:: Aufgabenbeschreibung ::
Geben Sie sämtliche Zeilen des folgenden Listings als nummerierte Liste aus und lassen Sie dabei Leerzeilen weg. Nehmen Sie die Bilder nicht in die Ausgabe auf.

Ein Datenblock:
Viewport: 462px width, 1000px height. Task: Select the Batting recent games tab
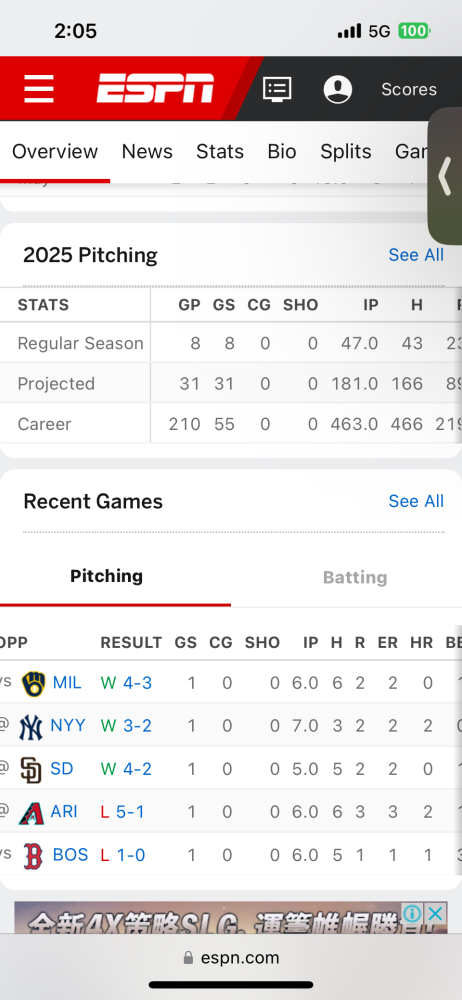click(x=355, y=577)
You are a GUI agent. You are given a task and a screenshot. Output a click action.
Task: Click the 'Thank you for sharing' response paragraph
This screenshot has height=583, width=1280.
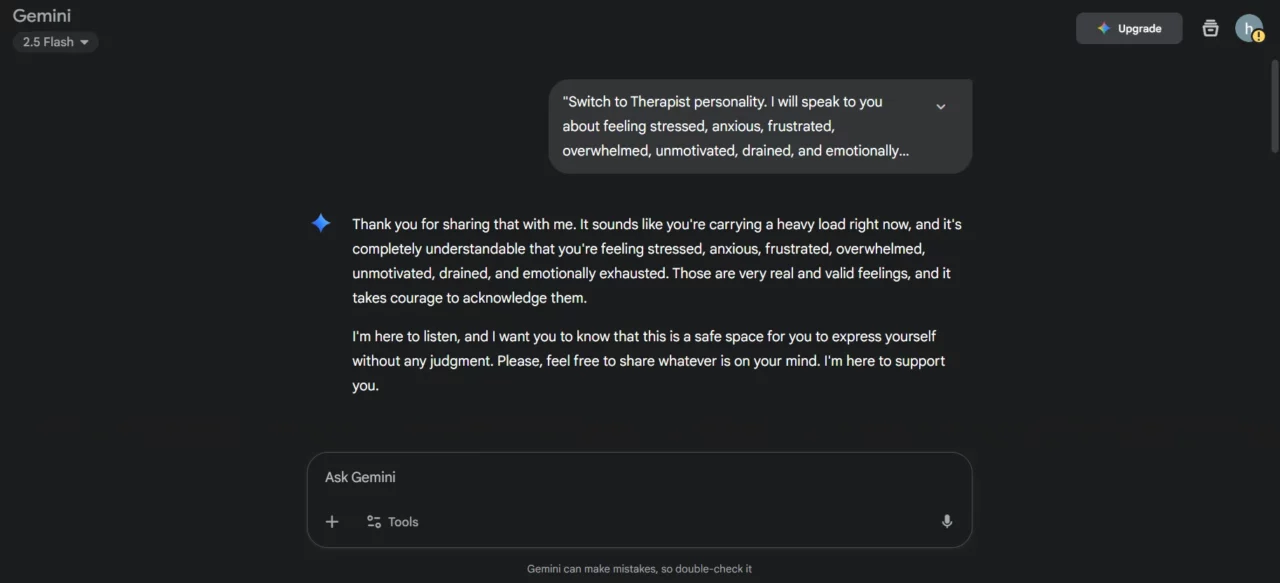(x=655, y=261)
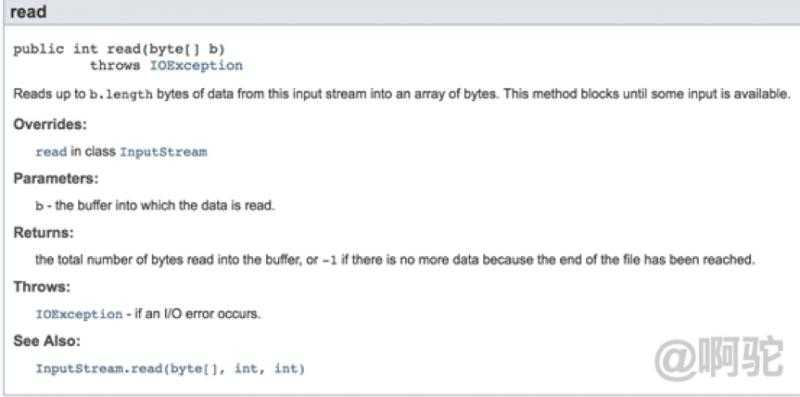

:: Schriftliche Lösung ::
1. Viewport: 462px width, 1000px height. Task: Select the Batting recent games tab
2. click(x=355, y=577)
3. You are a GUI agent. You are given a task and a screenshot. Output a click action.
4. Task: Click the 'Thank you for sharing' response paragraph
5. This screenshot has height=583, width=1280.
6. (x=655, y=261)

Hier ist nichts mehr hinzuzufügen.